What you should do
Go through the entries below and say how many lines hold the word "icon". Nothing else is needed.

Material provided
§
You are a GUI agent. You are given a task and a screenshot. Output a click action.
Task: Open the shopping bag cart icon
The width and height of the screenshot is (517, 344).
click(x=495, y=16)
§
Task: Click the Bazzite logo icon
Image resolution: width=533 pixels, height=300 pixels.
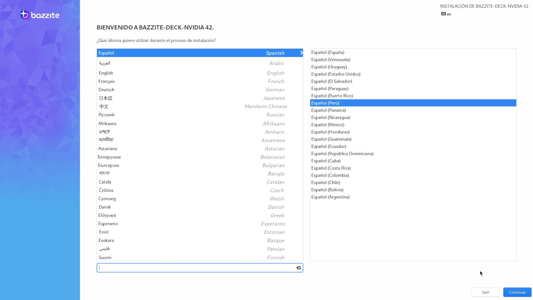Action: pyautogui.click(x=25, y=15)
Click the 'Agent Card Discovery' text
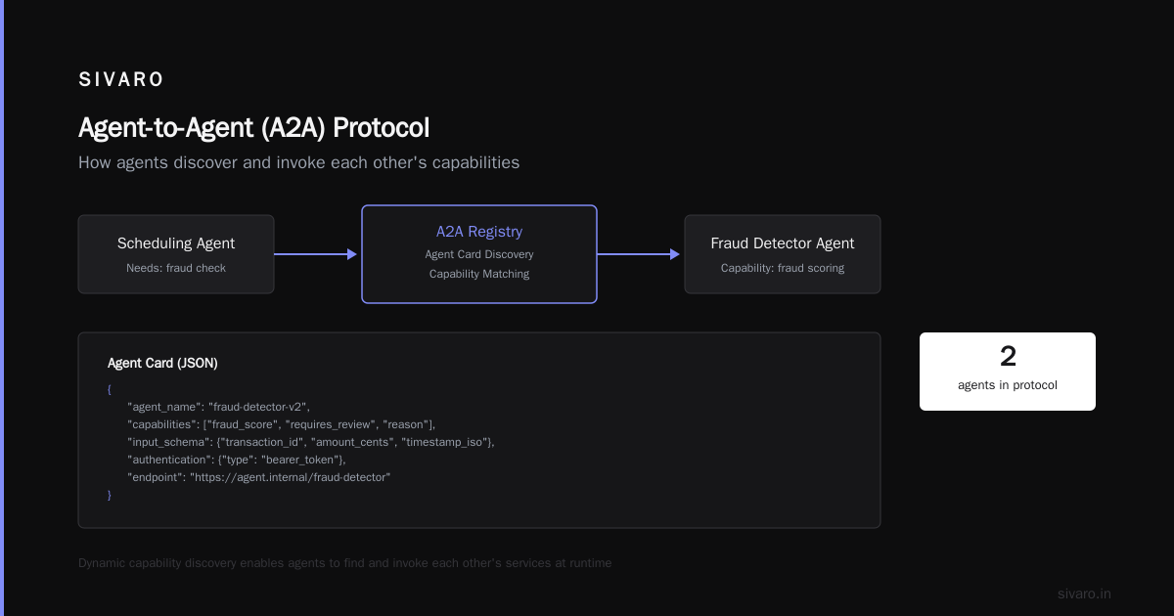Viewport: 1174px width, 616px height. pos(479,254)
§
Completed exercise
2